Change is good on the bus. Even with the fare increase, exact change is still required. Unless you are willing to sacrifice two dollar bills to the $1.75 fare.

Change is unequivocally good in the litter box and nursery. Change is always good for socks and underwear and even, under duress, hair styles.

Change is, if not good, necessary for tires. Especially if the occasion is far from the attentions of the gas station or Good Samaritan. You may prepare for this change by studying the owner’s manual and developing a working relationship with the tire iron and the mini spare. In the course of a driving career, this change will come.

Change is a good for water filters. For the murky conditions surrounding fresh mozzarella. And, on occasion, the elected.

The change of mind is handy, offering swift exit from the unfortunate conviction. The change of heart, though perhaps regrettable, cannot be denied.

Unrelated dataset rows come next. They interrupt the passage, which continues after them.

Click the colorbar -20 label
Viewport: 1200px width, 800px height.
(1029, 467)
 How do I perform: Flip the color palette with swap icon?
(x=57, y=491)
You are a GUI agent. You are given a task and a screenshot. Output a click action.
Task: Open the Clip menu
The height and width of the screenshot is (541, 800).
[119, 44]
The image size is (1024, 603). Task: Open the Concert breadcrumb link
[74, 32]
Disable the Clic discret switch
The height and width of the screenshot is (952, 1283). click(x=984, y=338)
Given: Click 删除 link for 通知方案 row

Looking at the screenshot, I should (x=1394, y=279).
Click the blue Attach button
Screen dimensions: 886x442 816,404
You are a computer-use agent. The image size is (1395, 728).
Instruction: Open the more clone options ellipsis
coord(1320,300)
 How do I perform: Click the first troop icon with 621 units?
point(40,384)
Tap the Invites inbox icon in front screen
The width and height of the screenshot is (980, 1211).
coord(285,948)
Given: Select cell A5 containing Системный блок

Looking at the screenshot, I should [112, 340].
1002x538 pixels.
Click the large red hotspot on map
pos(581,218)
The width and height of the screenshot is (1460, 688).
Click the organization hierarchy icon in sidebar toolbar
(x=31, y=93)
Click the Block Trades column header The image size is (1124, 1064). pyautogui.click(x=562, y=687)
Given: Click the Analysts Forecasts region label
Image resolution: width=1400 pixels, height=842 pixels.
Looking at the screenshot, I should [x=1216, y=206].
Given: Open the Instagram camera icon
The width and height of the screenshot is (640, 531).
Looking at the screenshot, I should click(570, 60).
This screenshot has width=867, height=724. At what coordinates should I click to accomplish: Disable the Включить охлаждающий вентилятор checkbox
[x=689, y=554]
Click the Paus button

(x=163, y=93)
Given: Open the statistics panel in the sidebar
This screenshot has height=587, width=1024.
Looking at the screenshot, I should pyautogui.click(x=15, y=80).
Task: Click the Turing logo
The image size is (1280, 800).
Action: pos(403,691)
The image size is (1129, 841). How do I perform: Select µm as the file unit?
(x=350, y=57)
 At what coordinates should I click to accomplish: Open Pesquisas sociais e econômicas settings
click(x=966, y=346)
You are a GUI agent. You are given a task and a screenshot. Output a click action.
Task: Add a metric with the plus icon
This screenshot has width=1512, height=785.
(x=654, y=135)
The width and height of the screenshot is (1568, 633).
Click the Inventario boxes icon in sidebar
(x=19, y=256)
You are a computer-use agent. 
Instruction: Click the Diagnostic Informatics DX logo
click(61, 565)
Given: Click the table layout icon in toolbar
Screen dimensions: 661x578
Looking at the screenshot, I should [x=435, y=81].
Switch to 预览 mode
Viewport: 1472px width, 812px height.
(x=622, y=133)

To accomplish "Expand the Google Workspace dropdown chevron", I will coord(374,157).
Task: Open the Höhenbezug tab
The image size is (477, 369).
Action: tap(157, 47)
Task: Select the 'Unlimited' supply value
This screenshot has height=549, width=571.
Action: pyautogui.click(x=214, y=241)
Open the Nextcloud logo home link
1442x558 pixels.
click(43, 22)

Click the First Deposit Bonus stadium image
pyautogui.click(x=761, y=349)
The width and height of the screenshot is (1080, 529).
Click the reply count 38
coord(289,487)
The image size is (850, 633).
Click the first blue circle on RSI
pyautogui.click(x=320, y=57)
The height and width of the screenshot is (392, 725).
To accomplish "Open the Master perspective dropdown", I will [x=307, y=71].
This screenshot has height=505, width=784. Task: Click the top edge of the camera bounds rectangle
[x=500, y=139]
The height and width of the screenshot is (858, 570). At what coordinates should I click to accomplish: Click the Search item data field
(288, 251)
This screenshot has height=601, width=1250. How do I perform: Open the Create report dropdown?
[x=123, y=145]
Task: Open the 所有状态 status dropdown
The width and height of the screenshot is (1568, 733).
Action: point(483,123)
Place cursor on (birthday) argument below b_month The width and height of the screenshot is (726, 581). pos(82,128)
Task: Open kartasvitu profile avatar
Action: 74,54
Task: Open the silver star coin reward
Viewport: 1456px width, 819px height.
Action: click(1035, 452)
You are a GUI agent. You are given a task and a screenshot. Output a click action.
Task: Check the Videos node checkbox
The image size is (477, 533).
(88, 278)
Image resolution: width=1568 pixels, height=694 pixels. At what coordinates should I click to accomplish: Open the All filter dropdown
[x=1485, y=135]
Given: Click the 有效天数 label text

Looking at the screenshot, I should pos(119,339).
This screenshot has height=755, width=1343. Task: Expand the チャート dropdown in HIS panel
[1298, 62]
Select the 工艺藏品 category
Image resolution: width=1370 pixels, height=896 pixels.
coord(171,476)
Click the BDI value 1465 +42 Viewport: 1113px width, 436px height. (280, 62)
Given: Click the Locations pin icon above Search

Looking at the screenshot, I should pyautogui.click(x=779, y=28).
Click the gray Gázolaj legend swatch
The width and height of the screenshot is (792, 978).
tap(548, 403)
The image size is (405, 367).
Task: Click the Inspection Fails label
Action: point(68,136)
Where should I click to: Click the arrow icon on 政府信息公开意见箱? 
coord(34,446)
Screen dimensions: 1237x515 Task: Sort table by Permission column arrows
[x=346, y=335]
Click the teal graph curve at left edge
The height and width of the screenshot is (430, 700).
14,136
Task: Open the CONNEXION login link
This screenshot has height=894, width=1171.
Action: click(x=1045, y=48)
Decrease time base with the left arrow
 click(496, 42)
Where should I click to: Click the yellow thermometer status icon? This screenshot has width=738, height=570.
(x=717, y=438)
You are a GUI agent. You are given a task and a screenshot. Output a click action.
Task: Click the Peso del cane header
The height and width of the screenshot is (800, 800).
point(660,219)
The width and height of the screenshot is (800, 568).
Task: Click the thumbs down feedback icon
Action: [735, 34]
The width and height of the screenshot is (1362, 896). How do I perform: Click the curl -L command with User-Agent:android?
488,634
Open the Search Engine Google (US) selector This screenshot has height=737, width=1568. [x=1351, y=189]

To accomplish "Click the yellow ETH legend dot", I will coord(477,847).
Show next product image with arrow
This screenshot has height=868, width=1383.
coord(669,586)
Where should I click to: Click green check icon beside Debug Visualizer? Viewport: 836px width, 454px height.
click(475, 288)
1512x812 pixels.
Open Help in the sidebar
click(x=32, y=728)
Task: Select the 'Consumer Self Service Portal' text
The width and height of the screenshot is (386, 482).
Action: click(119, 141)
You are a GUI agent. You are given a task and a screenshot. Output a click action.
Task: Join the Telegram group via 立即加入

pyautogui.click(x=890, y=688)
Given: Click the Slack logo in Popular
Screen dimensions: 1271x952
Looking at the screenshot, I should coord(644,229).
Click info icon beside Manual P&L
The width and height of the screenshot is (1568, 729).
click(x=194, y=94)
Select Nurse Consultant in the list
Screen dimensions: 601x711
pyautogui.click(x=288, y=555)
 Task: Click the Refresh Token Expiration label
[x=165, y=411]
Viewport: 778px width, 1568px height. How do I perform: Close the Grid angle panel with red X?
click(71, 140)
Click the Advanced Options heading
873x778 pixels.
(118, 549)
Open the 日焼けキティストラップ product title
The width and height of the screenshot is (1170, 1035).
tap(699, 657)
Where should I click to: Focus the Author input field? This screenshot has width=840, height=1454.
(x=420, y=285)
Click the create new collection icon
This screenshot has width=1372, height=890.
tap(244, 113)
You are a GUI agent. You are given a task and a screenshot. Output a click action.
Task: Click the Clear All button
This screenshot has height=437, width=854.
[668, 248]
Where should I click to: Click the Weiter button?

Change is good for batteries, especially the kind wired to a device that, no matter how low on electrical charge, continues to yell for help. Change, the incessant beep translates, is good.

Change is good for sheets, the stamp machine, traffic lights and seasons. And in those foreign outposts that refuse, for obscure reasons, to accept dollars. Change is good for the piggy bank.

Change is unattractive in parents. Inconvenient in hemlines. And unacceptable in fine complexions.

Change ushers milk toward yogurt and yogurt toward cheese and cheese toward unadulterated mold, a progression whose metaphoric content is best left undisturbed.

Change, foisted on those assigned to grow up, is inevitable.

And so you submit to change. You hope that your new recipe, which calls for a cup of optimism and a teaspoon of regret, yields something delicious. That the home cook can stir unlikely ingredients into a whole that is greater than the sum of the parts.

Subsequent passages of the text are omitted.